Republican judicial candidates band together for 2022 slate

The six Republican candidates working as a slate in the 2022 judicial elections.

RALEIGH — Six Republicans are seeking to replicate a successful strategy used by the party’s judicial candidates in 2020.

Two seats on the N.C. Supreme Court and four on the N.C. Court of Appeals will be on the ballot in the state’s 2022 elections with majority control up for grabs on each court.

Current Court of Appeals Judge Richard Dietz and N.C. Administrative Office of the Courts general counsel Trey Allen are teaming up for the two Supreme Court contests.

Dietz, a Pennsylvania native, was a partner at Kilpatrick Townsend & Stockton LLP before his election in 2014 to the Court of Appeals.

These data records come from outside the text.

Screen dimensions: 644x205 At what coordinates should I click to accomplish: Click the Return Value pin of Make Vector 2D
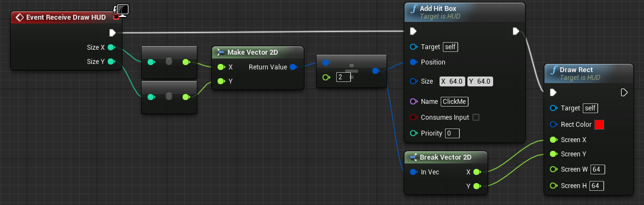coord(293,67)
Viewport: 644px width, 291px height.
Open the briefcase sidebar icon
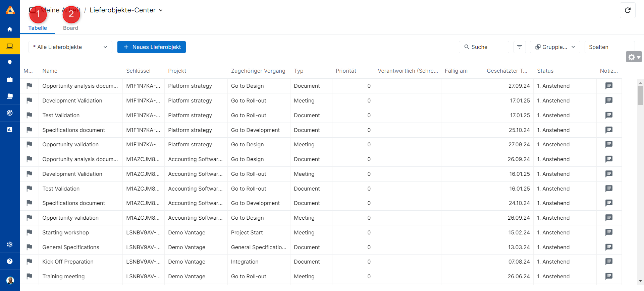pos(10,79)
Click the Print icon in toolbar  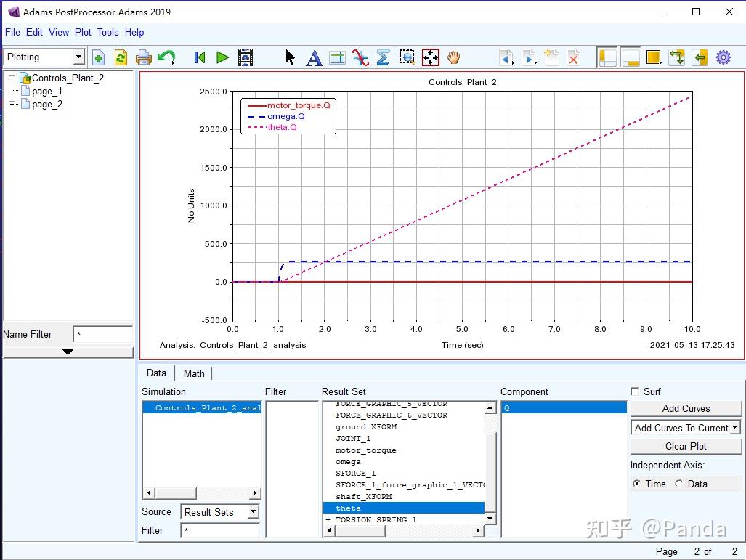(x=144, y=57)
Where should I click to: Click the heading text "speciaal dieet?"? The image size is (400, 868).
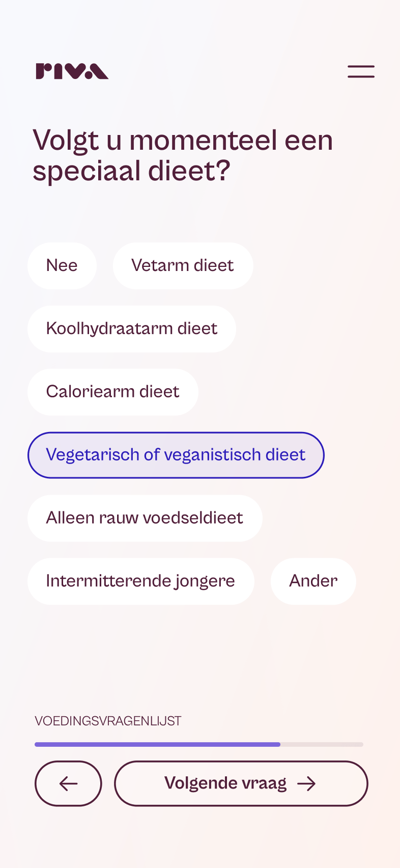coord(131,171)
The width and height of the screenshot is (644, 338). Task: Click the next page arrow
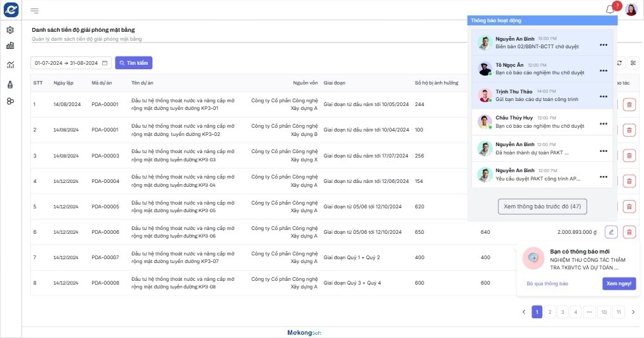(x=633, y=312)
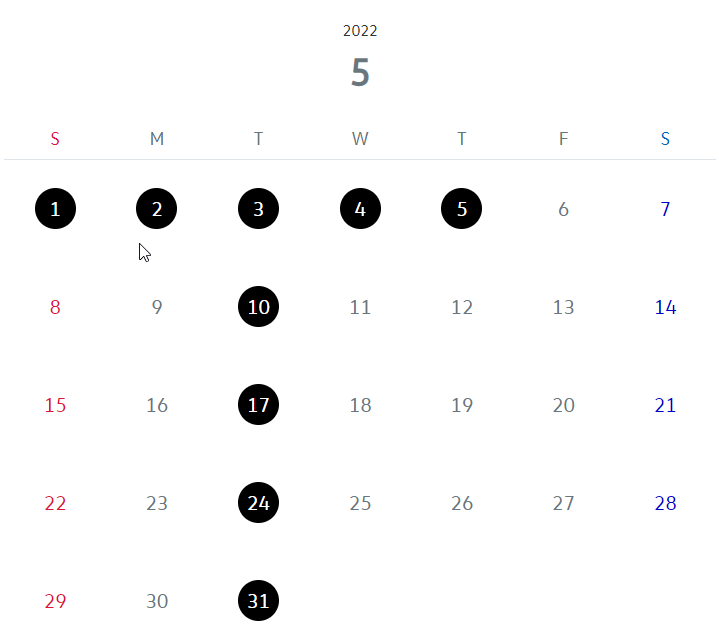Deselect the circled date 24
The width and height of the screenshot is (719, 636).
coord(259,503)
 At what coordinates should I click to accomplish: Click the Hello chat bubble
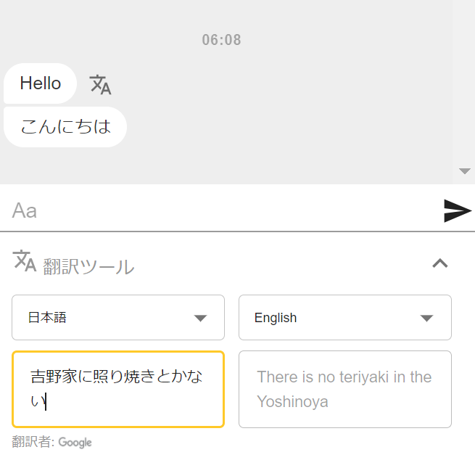coord(40,83)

Dietz graduated first in his class from Wake Forest University School of Law and served as research editor of the Wake Forest Law Review. He also earned a master’s degree in judicial studies from Duke University School of Law.

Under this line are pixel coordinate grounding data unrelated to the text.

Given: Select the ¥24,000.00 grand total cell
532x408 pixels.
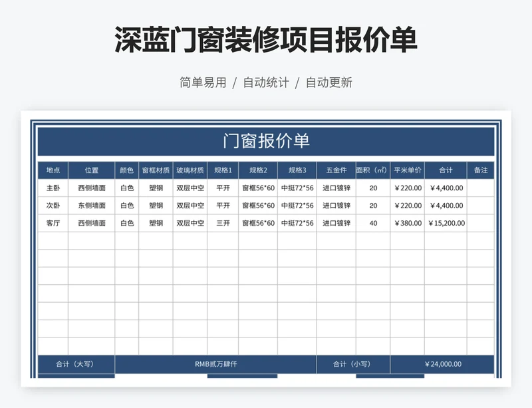Looking at the screenshot, I should click(x=442, y=364).
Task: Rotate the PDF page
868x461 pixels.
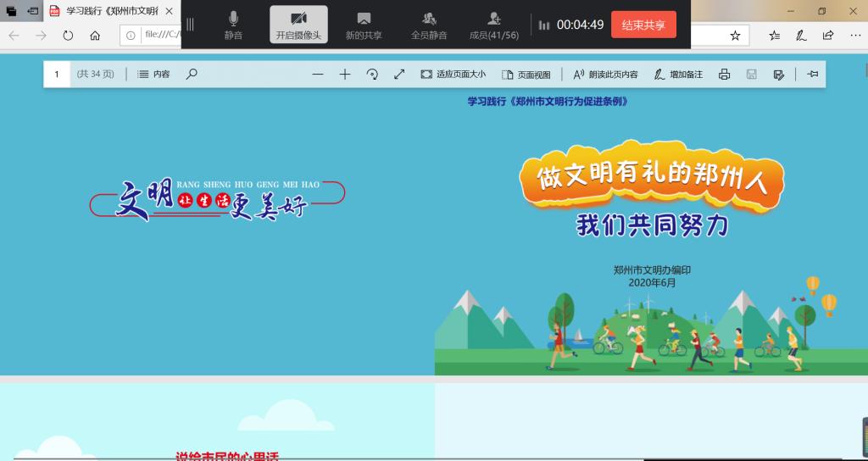Action: pyautogui.click(x=372, y=75)
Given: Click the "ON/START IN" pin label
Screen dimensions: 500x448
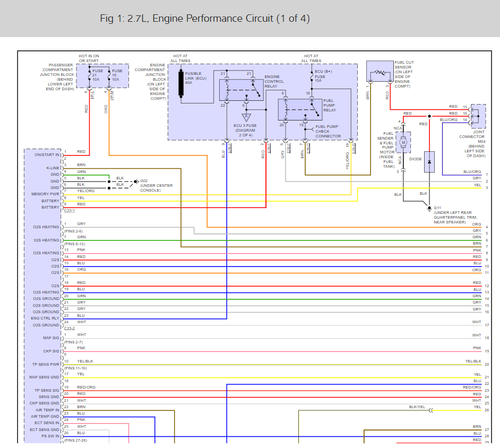Looking at the screenshot, I should [x=47, y=154].
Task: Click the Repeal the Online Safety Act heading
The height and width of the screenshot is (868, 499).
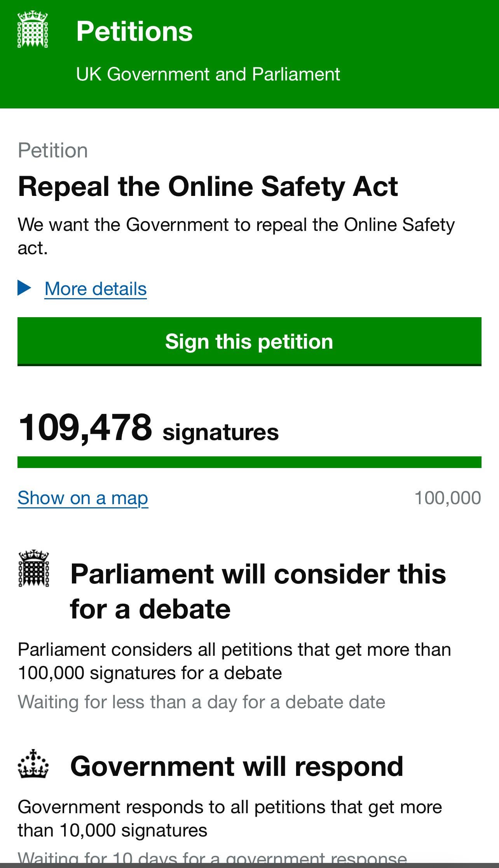Action: click(208, 187)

Allen, a Robeson County native, obtained a bachelor’s degree from UNC Pembroke and a law degree from UNC Chapel Hill. He began his legal career as a judge advocate in the United States Marine Corps and his military service included a deployment to Iraq during Operation Iraqi Freedom. After being honorably discharged, Allen completed a clerkship with Justice Paul Newby and later joined the faculty at UNC Chapel Hill. He was appointed general counsel for the N.C. Administrative Office of the Courts earlier this year.

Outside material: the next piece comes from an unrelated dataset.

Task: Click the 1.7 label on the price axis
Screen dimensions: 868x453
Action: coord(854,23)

While at the School of Government, Allen argued that municipalities lacked statutory authority to impose civil fines for violations of Gov. Roy Cooper’s executive orders.

Another candidate, however, has already announced she would also run for the Republican nomination for one of the seats.

Court of Appeals Judge April Wood, who was elected in November 2020, announced at two regional Republican party meetings on April 24 that she would run for the Supreme Court as well — setting up at least one prospective primary campaign.

Wood said in remarks and on Facebook that she wanted to run for the Supreme Court in 2020 but ultimately chose to run for Court of Appeals, and was “definitely running” this cycle for the high court after two years on the appellate court.

Court of Appeals incumbents Chief Judge Donna Stroud and John Tyson are seeking re-election and will be joined by Michael Stading and Julee Flood.

Stroud, a Kinston native, earned her Juris Doctor cum laude from the Campbell University School of Law in 1988 and ranked first in class for each year of law school. She has served on the Court of Appeals since 2006 and was appointed chief judge earlier this year.

Tyson, a Cumberland County native, has served for nearly 20 years on the Court of Appeals and was most recently elected in 2014.

Michael Stading, a District Court judge in Mecklenburg County, announced his candidacy in late January for the N.C. Court of Appeals. He was elected to the bench in 2018. He also serves as a JAG Officer in the U.S. Air Force, was sworn as a special assistant U.S. attorney, and formerly worked as an assistant district attorney in Mecklenburg County.

“Conservatives all over North Carolina are counting on a judge who will defend their values and freedoms on the Court of Appeals, and I will do exactly that. I couldn’t be more thankful for the support of so many North Carolina conservatives who have encouraged me to run so far,” said Stading.

Stading is a North Carolina native and attended UNC Chapel Hill. He earned his law degree from Campbell University and lives in Mint Hill.

Flood lives in Wake County and is a graduate of the University of Florida (BS, MS), the University of Maine (MPA), the University of New Hampshire (JD) and the University of Tennessee (PhD). She worked as a visiting fellow at Elon Law and has completed clerkships in federal and state appellate courts in Maine, New Hampshire, Tennessee and North Carolina.

Flood is also in-house counsel and advisor for a multi-state veterinary-services business she co-founded that employs approximately 50 people. She also works as an attorney at the Court of Appeals, with collective experience supporting nine judges and justices in federal and state appellate courts.